Despite its immense popularity in other entertainment mediums, police procedurals are a relatively-untapped genre in role-playing games. Sure, there’s the old stalwart Call of Cthulhu, but hacking that horror RPG into a game that can emulate a TV show like True Detective, or a movie like Silence of the Lambs can feel a bit awkward. Enter Darkly Through the Labyrinth to fill that dark, criminal void in your RPG collection.
Abstract Nova Entertainment’s new roleplaying game brings two interesting assets to bear. One is the game’s setting. Darkly, as written, is designed to take place in 1980’s America. Anyone who was alive in that era can instantly see the storytelling potential there: the country was rife with paranoia about Satan worship. The public’s fascination and fear with cults and serial killers was immense. From a gaming perspective, the 80’s is a great setting for psychological thrillers as well: modern enough to be understood by anyone, but before such game-changing technologies as smartphones or the internet. This means a group of PC’s in Darkly are going to have to hit the local libraries, scan newspapers, and literally chase down leads.
The other asset Darkly has is its incredibly small footprint. The entire game only costs five dollars for the pdf.

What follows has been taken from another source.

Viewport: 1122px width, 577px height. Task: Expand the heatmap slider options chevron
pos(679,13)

At a total of 68 pages, an RPG vet could scan this game and be ready to run it in about an hour (with a little winging necessary to create a mystery on the fly.) The rules are light but comprehensive, revolving around rolling a die for your applicable skill or trait versus a die reflecting the difficulty of the task at hand. Various skills and specialities can bump your die up, or the difficulty die down. Other mechanics for handling the emotional and mental strain of working these gruesome cases, interrogating suspects, and conducting research are all represented here, as well.
Perhaps most interesting is the game’s handling of criminal profiling. The classic technique by which investigators extrapolate the character of their suspect through observing crime scenes is handled as a simple roll. Success allows the players to make assertions about the suspect that are true. This means a GM facing a skilled group of players doesn’t even need to make up a background, personality, or appearance for his criminal mastermind; the players will do it for you!

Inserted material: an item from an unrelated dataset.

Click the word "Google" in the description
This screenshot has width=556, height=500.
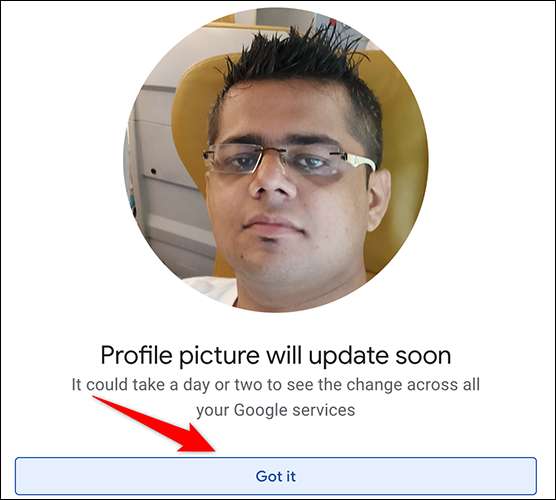(260, 411)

The game is written clearly and concisely, with plenty of examples of nearly every rule. Helpful “how to play” and “how to GM” sections, combined with the specific, relatable setting, make Darkly a very good choice for a beginning tabletop RPG gamer. For that reason alone, Darkly is worth purchasing just to have on hand for potential new gamers not necessarily into swords and dragons. I immediately thought of my wife as I read through Darkly. She being a huge fan of True Detective, I know I could get her to the table for this game at least once.

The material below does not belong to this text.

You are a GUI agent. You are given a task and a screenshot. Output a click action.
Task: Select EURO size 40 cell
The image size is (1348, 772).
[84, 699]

There are a few symptoms of You Get What You Pay For Syndrome here, however. The text is redundant in spots. Some sections actually seem like word-for-word copies of sections that appeared just a few pages ago. In a 300+ page tome, this retreading might be welcome, but in a book that’s well south of 100, it feels a little like padding. A dozen or so pages could easily be trimmed off this already slim role-playing game without losing any of its clearness, and that space could be taken up with something more useful, like, say, an introductory adventure.
Though the writers clearly know their stuff, name-dropping famous murderers and FBI investigators of the 80s throughout the text, there are no sections clearly outlining who some of these big players are. Indeed; a “bestiary” of famous real-life serial killers would not only be useful for GMs looking for inspiration, it would make for a fascinating read, as well. I’m disappointed that Darkly did not do all the heavy lifting for me to deliver a role-playing game that could not only stand on its own as a game, but could also serve as a great sourcebook for running this genre in other games, as well. There are other books out there that do this…2001’s GURPS: Cops, considered by many the bible of law enforcement source material, immediately comes to mind…but that book is long out of print (although still available in pdf), and with no contemporary equivalent out there, Darkly Through the Labyrinth comes off as a missed opportunity.
Still, though, if the chief criticism of this game is “I want MORE!” then at least it’s doing something right. For the cost of a quarter pounder with cheese, Darkly Through the Labyrinth gives you a complete roleplaying game with a compelling setting, workable mechanics, and enough potential to be investigating its depths for years to come.
My copy of Darkly Through the Labyrinth was provided for review.